In Mexiko sind Forscher auf rund 15.000 Jahre alte Überreste von 14 Mammuts gestoßen. Der Fund wurde in Tultepec nahe der Hauptstadt Mexiko-Stadt gemacht.

Interessant ist die Entdeckung aber vor allem aus einem anderen Grund: Denn neben den Überresten der Tiere fanden die Archäologen Gruben. Diese waren offenbar von Menschen einst gezielt als Mammutfallen angelegt worden, heißt es in einem Bericht von Mexikos Nationalem Institut für Anthropologie und Geschichte (INAH).

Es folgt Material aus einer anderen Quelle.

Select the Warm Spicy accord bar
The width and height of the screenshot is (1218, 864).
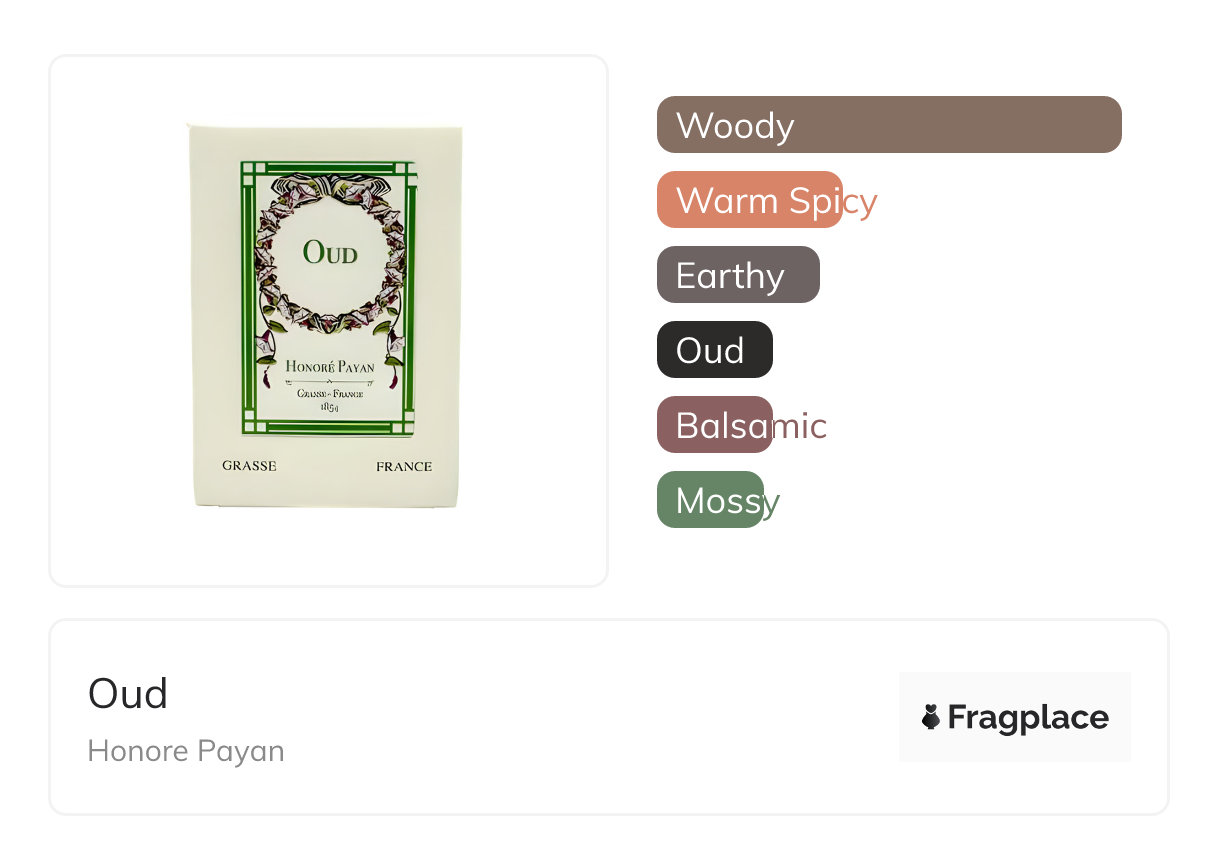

Die Entdeckung wurde bei Ausgrabungen auf dem Gelände einer geplanten Abfalldeponie im rund 40 Kilometer nördlich von Mexiko-Stadt gelegenen Tultepec gemacht. Dabei seien zwei Gruben von 1,7 Meter Tiefe und 25 Meter Durchmesser mit Wänden in fast geraden Winkeln sowie 824 Knochen gefunden worden, darunter acht Schädel. Das Alter ließ sich anhand einer feinen Staubschicht vom Ausbruch des Vulkans Popocatépetl vor etwa 14.700 Jahren bestimmen,.

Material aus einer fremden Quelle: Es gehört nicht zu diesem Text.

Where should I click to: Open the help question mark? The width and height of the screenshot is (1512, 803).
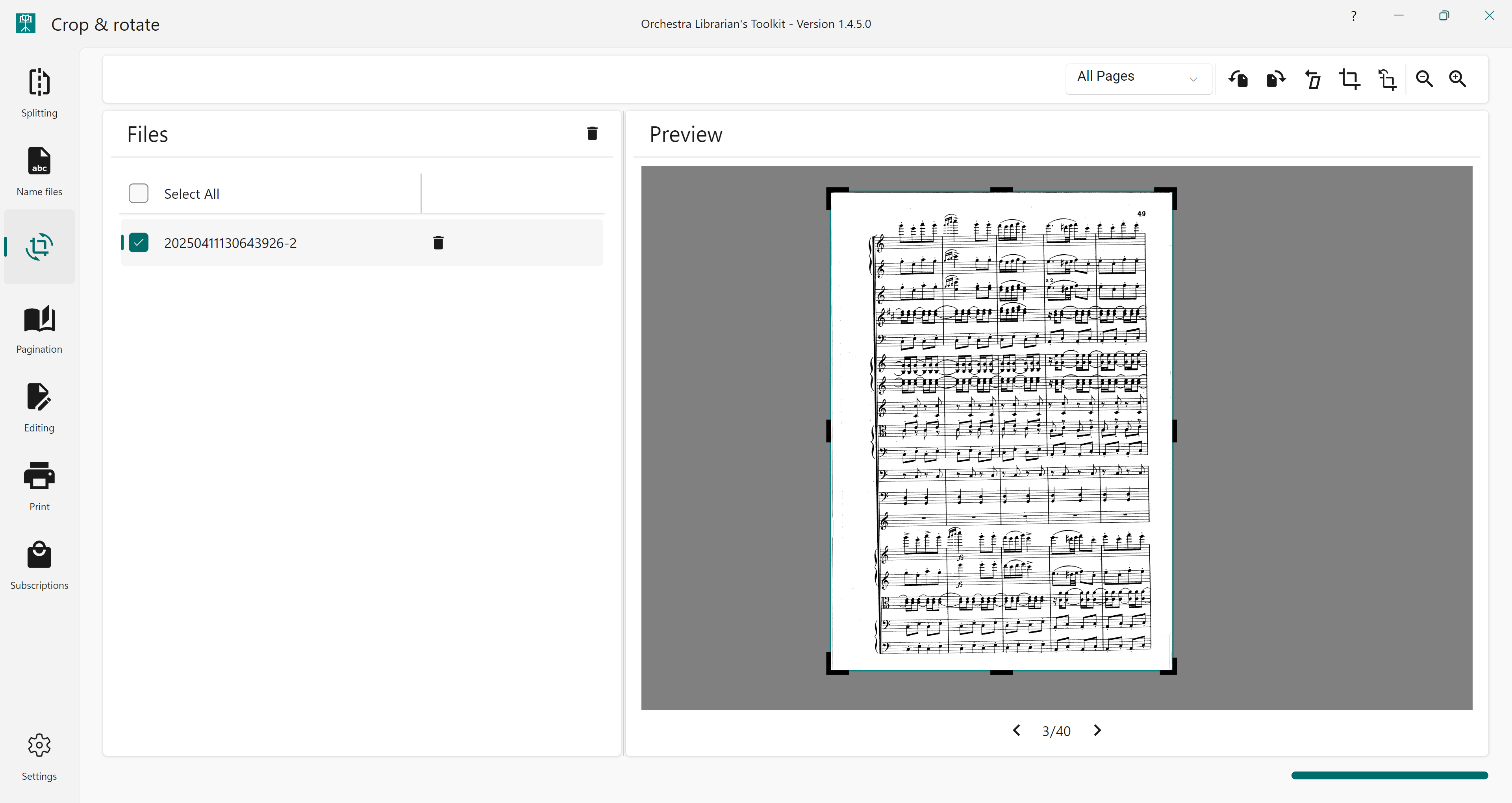[1354, 15]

Der Fund verändert die Sicht auf die frühen Jäger und Sammler der Region, denn offenbar gingen diese schon damals mit ausgefeilten Methoden auf die Jagd. Bisher hatten Forscher angenommen, dass die Menschen Mammuts nur angriffen, wenn sie ein leichtes Opfer waren - etwa weil sie in einem Sumpf feststeckten. "Der Fund stellt einen Umbruch im Denken über die Interaktion zwischen Menschen und den Rüsseltieren dar" sagt Pedro Sánchez Nava, Chefarchäologe des INAH.

In der Gegend im Bundesstaat Mexiko waren bereits zuvor Überreste von Mammuts gefunden worden. Die Archäologen vermuten nun in der Umgebung weitere Fallgruben.

Zudem sind 15.000 Jahre alte menschliche Spuren für die Region sehr ungewöhnlich. Die ersten Menschen kamen vor 18.000 bis 26.000 Jahren über den Norden Asiens auf den Kontinent und erreichten die Region des heutigen Mexikos zunächst in einzelnen Gruppen, glauben viele Forscher. Knochenfunde von Menschen, die älter als 12.000 bis 13.000 Jahre alt sind, gelten als Ausnahme.